E24: Improve code quality using ESLint in IntelliJ


One of the most important steps you can take to improve the quality of your code is to use a quality assurance tool appropriate for your programming language that enforces basic coding standards.

In the case of Javascript, the emerging consensus is ESLint as it is extensible and supports the latest versions of Javascript.

For our class, ESLint is good because there is a configuration file for the AirBnb Javascript Style Guide, and because there is support for ESLint in IntelliJ IDEA.


1. Install NodeJS and NPM

To begin, you must install NodeJS following the instructions for your OS at https://nodejs.org/en/. You should install the “LTS” version. When completed, verify that the installation was successful by running the node and npm commands in a console:

[~]-> node --version
v10.5.0                   // (or later)
[~]-> npm --version
6.1.0                    // (or later)

2. Install the Node plugin in IntelliJ

Next, activate the NodeJS plugin. Go to Preferences > Plugins, then search for “NodeJS”, and install it. You will need to restart IntelliJ. When done, you should see it in your list of installed plugins like this:

3. Configure default settings for Javascript and ESLint

To simplify future Javascript project definition, it is helpful to configure some default settings. You do this configuration by bringing up a dialog box found in File > Other settings > Preferences for New Projects.

Once that dialog box appears, go to Languages and Frameworks > Javascript > Code Quality Tools > ESLint, and check to make sure that “Automatic ESLint Configuration” is checked:

Next, for this class, ESLint is the only tool you need to use for automated coding standard compliance checking. However, IntelliJ enables other compliance checkers by default.
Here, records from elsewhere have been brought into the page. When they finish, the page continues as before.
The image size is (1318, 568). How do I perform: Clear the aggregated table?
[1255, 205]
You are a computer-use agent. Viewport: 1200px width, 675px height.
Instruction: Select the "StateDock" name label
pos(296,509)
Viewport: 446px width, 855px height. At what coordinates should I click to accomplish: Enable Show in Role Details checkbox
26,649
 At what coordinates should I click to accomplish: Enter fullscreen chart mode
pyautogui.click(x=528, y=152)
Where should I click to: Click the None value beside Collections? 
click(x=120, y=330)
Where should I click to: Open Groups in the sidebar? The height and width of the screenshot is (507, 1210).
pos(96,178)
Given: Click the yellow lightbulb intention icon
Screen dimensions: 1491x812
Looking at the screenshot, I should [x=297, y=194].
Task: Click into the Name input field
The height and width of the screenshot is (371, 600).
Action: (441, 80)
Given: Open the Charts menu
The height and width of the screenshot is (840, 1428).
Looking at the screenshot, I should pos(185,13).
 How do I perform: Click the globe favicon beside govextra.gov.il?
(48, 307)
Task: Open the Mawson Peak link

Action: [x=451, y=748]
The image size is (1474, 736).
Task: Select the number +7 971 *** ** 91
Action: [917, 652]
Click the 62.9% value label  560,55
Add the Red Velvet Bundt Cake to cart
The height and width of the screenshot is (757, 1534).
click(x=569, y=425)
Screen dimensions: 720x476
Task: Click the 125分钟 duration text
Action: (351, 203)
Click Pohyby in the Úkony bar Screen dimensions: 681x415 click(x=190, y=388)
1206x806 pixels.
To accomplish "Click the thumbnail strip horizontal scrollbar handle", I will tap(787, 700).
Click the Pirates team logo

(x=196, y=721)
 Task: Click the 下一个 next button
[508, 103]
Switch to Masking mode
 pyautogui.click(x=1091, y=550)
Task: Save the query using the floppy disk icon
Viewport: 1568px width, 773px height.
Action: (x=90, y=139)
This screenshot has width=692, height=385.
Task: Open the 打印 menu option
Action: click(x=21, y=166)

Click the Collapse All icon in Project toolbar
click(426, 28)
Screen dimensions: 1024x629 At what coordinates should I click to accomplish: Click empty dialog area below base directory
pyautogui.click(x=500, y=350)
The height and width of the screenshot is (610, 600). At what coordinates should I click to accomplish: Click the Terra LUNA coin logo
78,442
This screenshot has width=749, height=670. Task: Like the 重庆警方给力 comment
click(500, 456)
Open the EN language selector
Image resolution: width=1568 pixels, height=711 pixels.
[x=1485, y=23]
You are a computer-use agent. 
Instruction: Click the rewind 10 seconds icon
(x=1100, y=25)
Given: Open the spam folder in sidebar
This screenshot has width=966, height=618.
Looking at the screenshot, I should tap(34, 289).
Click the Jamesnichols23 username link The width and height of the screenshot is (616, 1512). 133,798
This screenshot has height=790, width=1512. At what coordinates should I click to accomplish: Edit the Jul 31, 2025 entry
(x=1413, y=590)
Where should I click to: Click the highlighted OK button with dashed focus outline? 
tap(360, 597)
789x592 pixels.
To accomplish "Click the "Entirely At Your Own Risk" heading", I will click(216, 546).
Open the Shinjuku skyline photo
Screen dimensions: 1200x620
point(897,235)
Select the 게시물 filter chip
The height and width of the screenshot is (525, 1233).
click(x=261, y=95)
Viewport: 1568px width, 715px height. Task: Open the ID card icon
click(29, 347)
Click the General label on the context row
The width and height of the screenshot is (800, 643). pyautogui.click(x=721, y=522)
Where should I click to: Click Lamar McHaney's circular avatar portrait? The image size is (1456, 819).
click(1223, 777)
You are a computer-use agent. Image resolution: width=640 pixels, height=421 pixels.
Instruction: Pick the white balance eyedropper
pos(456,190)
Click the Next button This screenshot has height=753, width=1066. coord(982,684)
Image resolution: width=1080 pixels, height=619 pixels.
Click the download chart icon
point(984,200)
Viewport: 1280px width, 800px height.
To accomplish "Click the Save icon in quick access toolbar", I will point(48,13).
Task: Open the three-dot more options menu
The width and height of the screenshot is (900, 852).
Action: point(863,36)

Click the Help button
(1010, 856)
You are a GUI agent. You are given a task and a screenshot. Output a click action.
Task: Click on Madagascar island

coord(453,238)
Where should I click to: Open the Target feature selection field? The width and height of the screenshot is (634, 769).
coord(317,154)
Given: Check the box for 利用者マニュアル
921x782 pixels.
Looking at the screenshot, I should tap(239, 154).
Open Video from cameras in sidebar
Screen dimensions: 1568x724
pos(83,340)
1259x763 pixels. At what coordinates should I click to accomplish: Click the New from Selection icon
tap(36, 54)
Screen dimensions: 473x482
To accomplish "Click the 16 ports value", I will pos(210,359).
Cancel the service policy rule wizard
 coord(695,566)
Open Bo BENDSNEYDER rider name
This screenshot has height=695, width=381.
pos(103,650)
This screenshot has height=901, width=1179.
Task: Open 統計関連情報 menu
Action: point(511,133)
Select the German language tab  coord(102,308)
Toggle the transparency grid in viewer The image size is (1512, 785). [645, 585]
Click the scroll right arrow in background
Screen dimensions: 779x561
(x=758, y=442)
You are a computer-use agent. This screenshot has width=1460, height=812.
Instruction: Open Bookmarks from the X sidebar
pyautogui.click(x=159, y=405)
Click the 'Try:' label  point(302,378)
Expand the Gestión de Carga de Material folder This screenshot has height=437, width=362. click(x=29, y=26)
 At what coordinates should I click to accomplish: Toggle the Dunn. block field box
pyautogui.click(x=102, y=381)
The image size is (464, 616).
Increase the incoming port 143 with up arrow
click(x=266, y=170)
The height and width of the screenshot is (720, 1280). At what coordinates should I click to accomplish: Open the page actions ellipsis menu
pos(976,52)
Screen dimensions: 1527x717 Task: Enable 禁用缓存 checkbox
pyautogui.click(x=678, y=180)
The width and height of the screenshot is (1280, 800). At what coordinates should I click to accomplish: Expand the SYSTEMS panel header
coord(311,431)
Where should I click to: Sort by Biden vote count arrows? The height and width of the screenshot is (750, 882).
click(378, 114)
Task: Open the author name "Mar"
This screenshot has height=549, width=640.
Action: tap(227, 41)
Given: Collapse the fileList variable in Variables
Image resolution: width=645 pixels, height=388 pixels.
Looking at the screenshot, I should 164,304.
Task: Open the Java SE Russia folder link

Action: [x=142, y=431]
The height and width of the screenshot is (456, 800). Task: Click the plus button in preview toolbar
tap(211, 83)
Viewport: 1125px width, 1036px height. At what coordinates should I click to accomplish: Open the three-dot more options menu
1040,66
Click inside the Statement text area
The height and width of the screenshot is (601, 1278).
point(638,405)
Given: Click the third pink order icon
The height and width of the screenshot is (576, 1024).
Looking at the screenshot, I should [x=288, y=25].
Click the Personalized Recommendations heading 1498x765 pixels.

This means that even if you have eliminated all of the problems detected by ESLint from your code, you might get a yellow box in the upper right corner rather than the green arrow. A yellow box in the upper right corner indicates that another IntelliJ inspector has signalled a “warning”.

For this class, your code only needs to be compliant with ESLint, so it’s helpful to disable these other inspectors. To do this, go to File > Other Settings > Preferences for New Projects as before, and then go to Editor > Inspections. Ensure that the Profile dropdown has a value of “Default IDE”; if not, open the dropdown and select the IDE item below Stored in IDE.

Next, select the Javascript language and uncheck all inspectors except for ESLint. When you’re done, only ESLint errors will be enabled for all future Javascript projects that you create:

4. Test your installation

Create a new IntelliJ project where the project directory is the one you created for the Hello Javascript experience. IntelliJ will ask you if you want to overwrite the previous IntelliJ project files. Let IntelliJ do that. By recreating the project, your project definitions will now inherit from the defaults that you specified above.

Next, download three files into your project directory:


Now open up a shell, cd into the HelloJavascript directory, and invoke npm install. This will create a node_modules directory and install ESLint libraries into it. Your console window should look like this after installation:

Switch back to IntelliJ. If IntelliJ pops up a dialog box asking whether or not to run npm, you can dismiss it since you have already run it from the command line.

Now IntelliJ should now be running ESLint in the background on your Javascript files and displaying any errors as red lines in the right margin. For example, this is what my HelloJavascript.js file looks like with ESLint enabled and the cursor over the red line:

Next, let’s switch back to the console and invoke npm run lint. This invokes the “lint” script defined in the package.json file to run ESLint over all Javascript files. As you can see, the same error is discovered from the command line:

Now switch back to IntelliJ, and change the double quotes to single quotes. The red bar will disappear and a green checkmark will appear to indicate that no code style problems can be found in the file:

Running it from the command line yields no errors as well:

5. Troubleshooting

If npm run lint does not work, and you get a message like “eslint is not recognized…”, then there are a couple of things to check.

First, make sure that the absolute path to your source code does not include a directory with a space in its name. For example, “Users/philipjohnson/Amazon Files/ics314/test/foo.js” will lead to a problem loading ESLint, because of the directory named “Amazon Files”.

Second, on Windows, you may need to run npm -g i eslint-cli. See this stackoverflow question.

Submission instructions

You do not have to submit anything for this experience. However, your ability to install ESLint and use it to remove warnings will be evaluated in subsequence experiences, so be sure to complete this experience successfully!